HCP, Inc. (NYSE:HCP)’s 30-year dividend growth streak has long made it the darling of high-yield dividend growth investors.
HCP is also the only real estate investment trust (REIT) in the S&P Dividend Aristocrats Index. Investors can view analysis on all of the dividend aristocrats here.
Source: Simply Safe Dividends
However, as covered originally back in March (you can read the original investment thesis here), the company has hit some major rough patches in the last few years.
Now management has announced that it will spin off its troubled ManorCare skilled nursing facilities, or SNFs, into a separate REIT, which will greatly change the nature of HCP’s business model going forward.
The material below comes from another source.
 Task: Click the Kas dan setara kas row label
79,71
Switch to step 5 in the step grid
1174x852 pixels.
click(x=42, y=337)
Find out why management is making this game-changing decision, what it means for the company’s future growth prospects, and most importantly what it means for HCP’s legendary dividend growth streak.
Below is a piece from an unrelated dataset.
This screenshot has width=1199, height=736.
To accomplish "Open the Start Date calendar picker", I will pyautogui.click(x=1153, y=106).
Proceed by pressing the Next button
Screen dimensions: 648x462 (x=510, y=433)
The spinoff will cause HCP to reduce its dividend, but that’s not the entire story. Let’s start with a look at why HCP has decided to spin off some of its operations.
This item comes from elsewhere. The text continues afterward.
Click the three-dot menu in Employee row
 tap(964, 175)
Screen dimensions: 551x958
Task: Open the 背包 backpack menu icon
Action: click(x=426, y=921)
HCP’s Trouble with ManorCare
Back in 2011 HCP acquired 338 of ManorCare’s properties as well as a 9.4% equity stake in the company for $6.1 billion. Unfortunately, while this resulted in absolute growth in revenue and funds available for distribution, or FAD (what pays the dividend), it has created major headaches for HCP since then.
In 2015, the Justice Department launched an investigation of ManorCare over accusations of fraudulent Medicare, and Tricare (the private military medical insurer) reimbursement claims (1). In addition, ongoing changes in Medicare reimbursement from fee for service to managed care plans resulted in shorter stays at its facilities and a sharp decline in cash flow.
In fact, in late 2015 ManorCare’s occupancy dropped 1.75% to 82.6%, and its tenants’ fixed-fee coverage ratio or FFCR, a measure of cash flows versus liabilities, declined to 0.97 (2) for the last half of the year. So far in 2016 ManorCare’s customer’s FFCR has risen to 1.07, a nice improvement; but still dangerously close to the limits of sustainability.